Terrible schools, absent parents, racism, the decline in blue collar jobs and a subculture that glorifies swagger over work have all been cited as causes of the deepening ruin of black youths. Scholars — and the young men themselves — agree that all of these issues must be addressed. Joseph T. Jones, director of the fatherhood and work skills center here, puts the breakdown of families at the core. "Many of these men grew up fatherless, and they never had good role models," said Mr. Jones, who overcame addiction and prison time. "No one around them knows how to navigate the mainstream society." All the negative trends are associated with poor schooling, studies have shown, and progress has been slight in recent years. Federal data tend to understate dropout rates among the poor, in part because imprisoned youths are not counted.
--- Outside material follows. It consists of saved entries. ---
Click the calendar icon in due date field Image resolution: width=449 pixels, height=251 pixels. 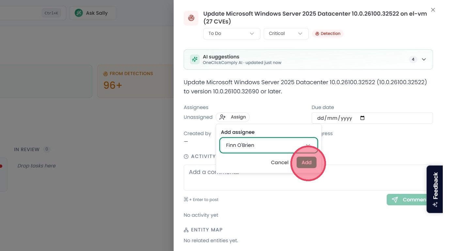(362, 118)
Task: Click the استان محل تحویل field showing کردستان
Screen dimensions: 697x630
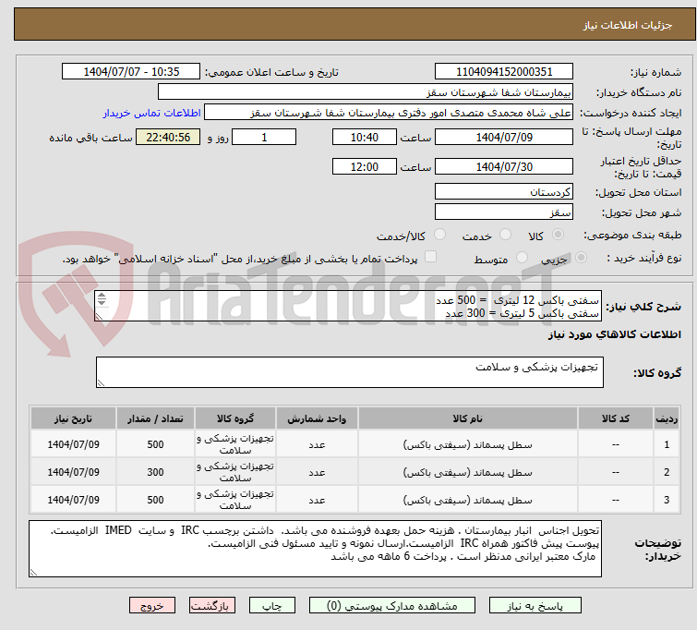Action: click(x=504, y=192)
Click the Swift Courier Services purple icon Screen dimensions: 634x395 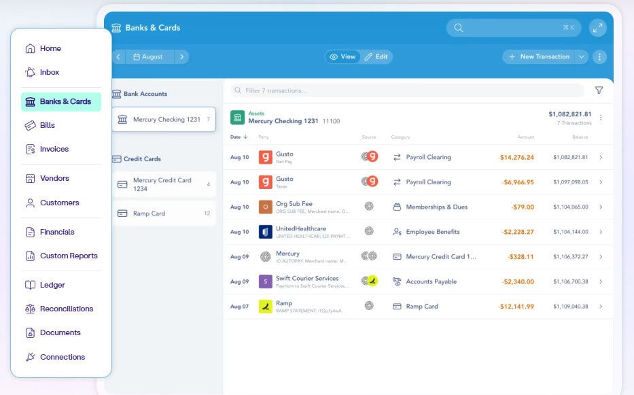[x=265, y=281]
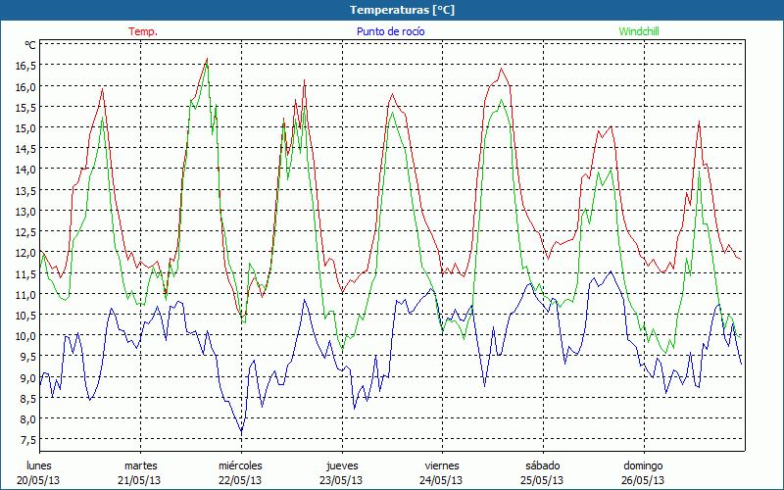Viewport: 784px width, 490px height.
Task: Click the 16,5 value on the y-axis
Action: (25, 66)
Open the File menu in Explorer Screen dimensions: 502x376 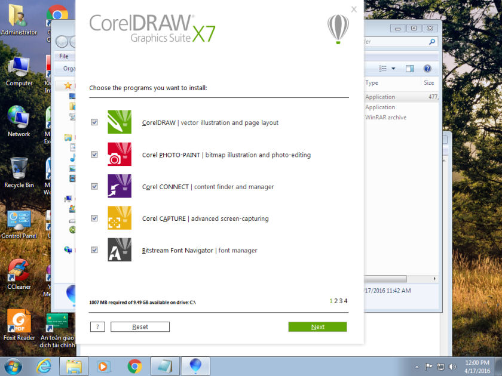pos(64,56)

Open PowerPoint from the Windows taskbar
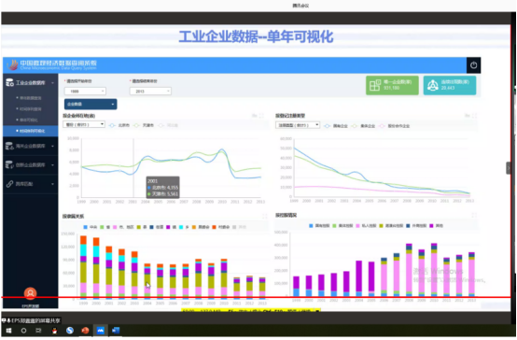click(x=85, y=330)
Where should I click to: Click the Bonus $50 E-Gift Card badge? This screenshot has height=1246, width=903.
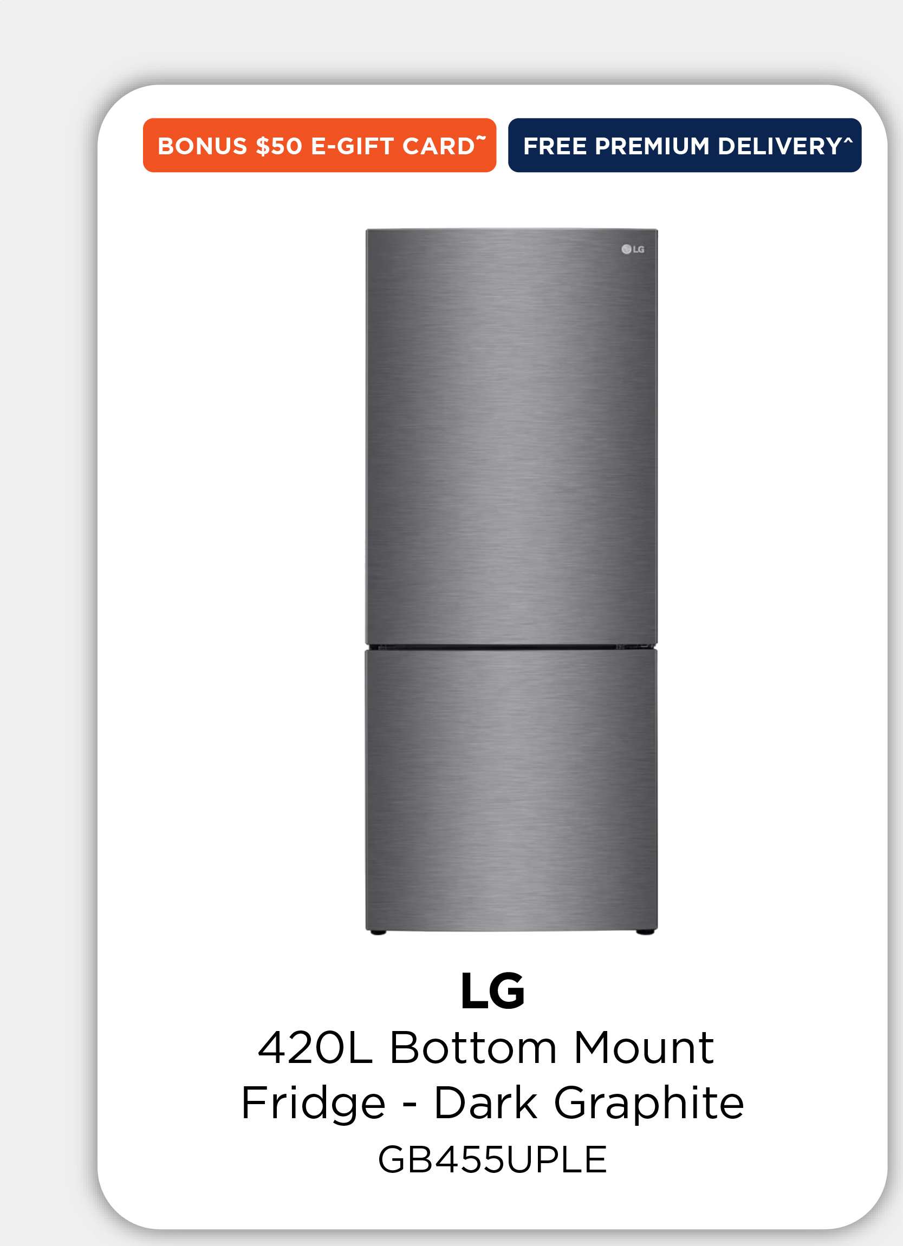click(319, 145)
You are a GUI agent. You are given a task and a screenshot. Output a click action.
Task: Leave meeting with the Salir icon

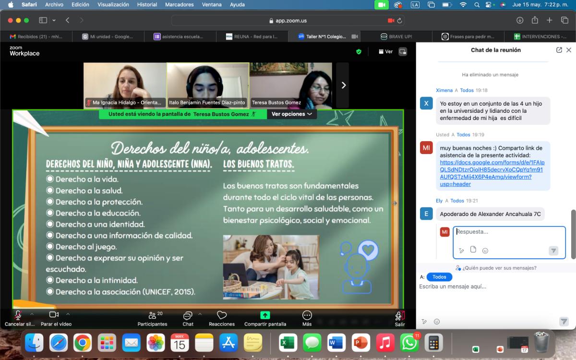[399, 315]

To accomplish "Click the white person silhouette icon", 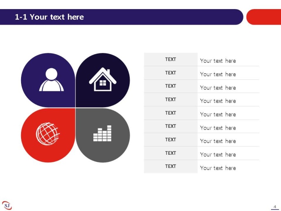I will pyautogui.click(x=51, y=79).
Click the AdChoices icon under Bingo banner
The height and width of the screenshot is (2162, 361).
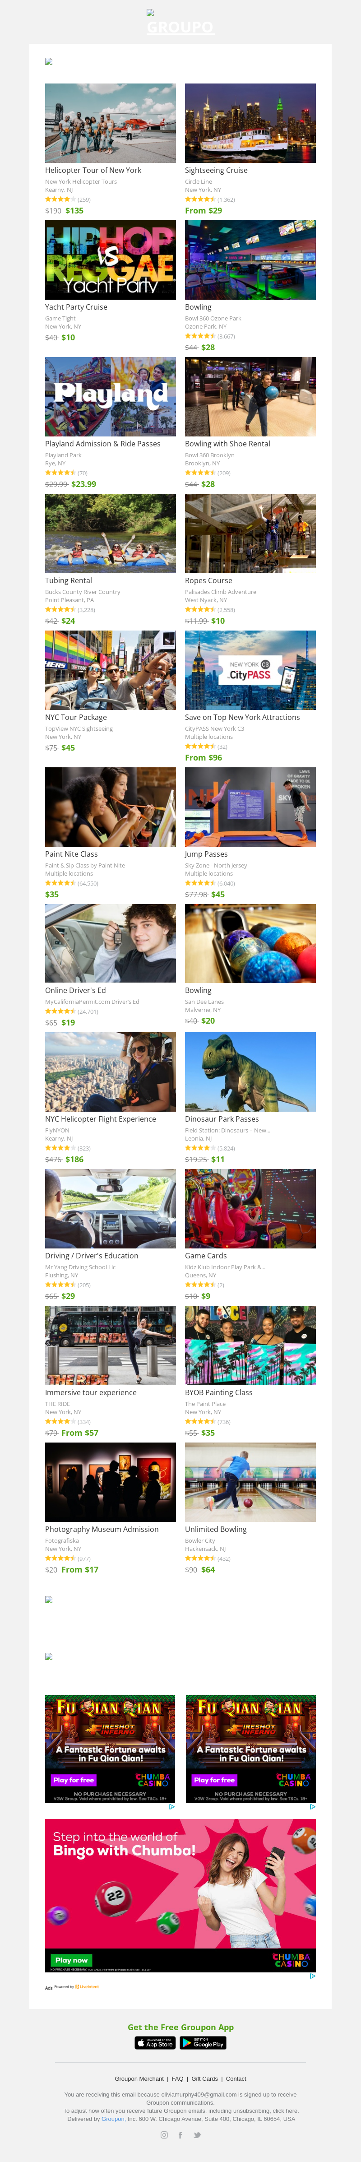coord(312,1976)
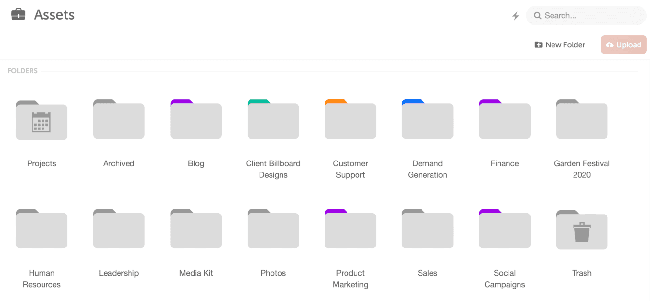Click the lightning bolt icon
The height and width of the screenshot is (301, 650).
(x=516, y=16)
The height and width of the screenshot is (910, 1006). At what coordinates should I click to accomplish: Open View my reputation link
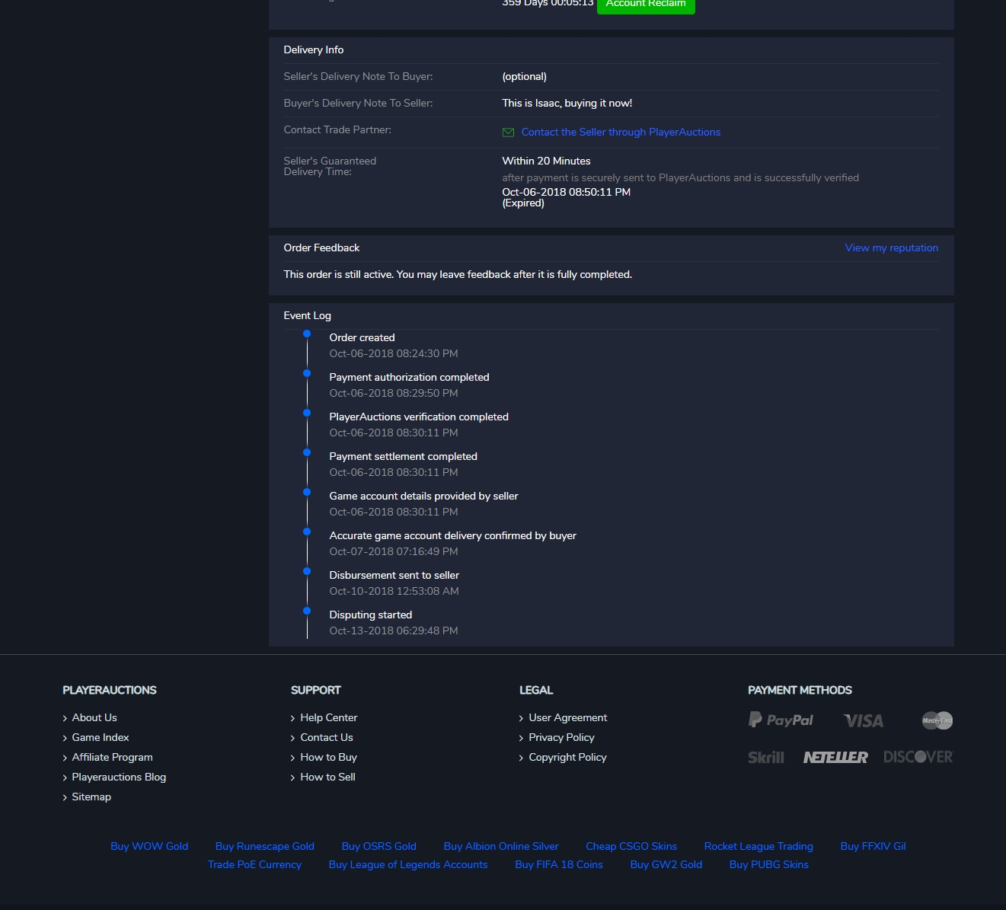[x=891, y=247]
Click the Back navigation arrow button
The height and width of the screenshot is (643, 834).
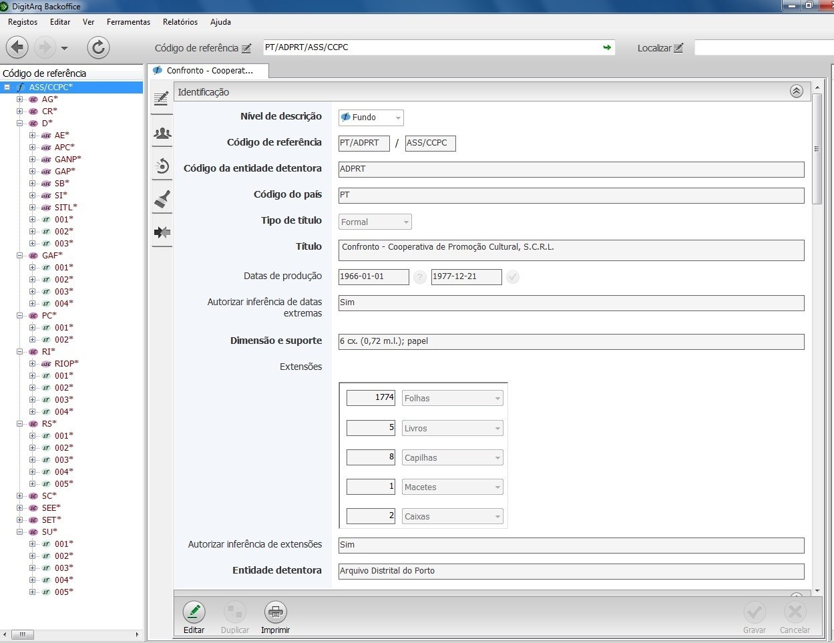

Closer studies reveal that in inner cities across the country, more than half of all black men still do not finish high school, said Gary Orfield, an education expert at Harvard and editor of "Dropouts in America" (Harvard Education Press, 2004). "We're pumping out boys with no honest alternative," Mr. Orfield said in an interview, "and of course their neighborhoods offer many other alternatives."
It makes for a horrible read but no one can be surprised, this has been talked about for decades, the public education system is a bust, the environment they grow up in is negative, the negative is now a big time hip-hop seller where jail time is regarded more positively than study time. The solutions suggested below are fine.
The recent studies identified a range of government programs and experiments, especially education and training efforts like the Job Corps, that had shown success and could be scaled up. Scholars call for intensive new efforts to give children a better start, including support for parents and extra schooling for children. They call for teaching skills to prisoners and helping them re-enter society more productively, and for less automatic incarceration of minor offenders. In a society where higher education is vital to economic success, Mr. Mincy of Columbia said, programs to help more men enter and succeed in college may hold promise. But he lamented the dearth of policies and resources to aid single men. "We spent $50 billion in efforts that produced the turnaround for poor women," Mr. Mincy said. "We are not even beginning to think about the men's problem on similar orders of magnitude."
Nothing will change until the culture is changed. Just throwing money and making a bigger version of programs that seem to work might help a little more. But the community has to give culture shock to get a good headstart fixing this problem.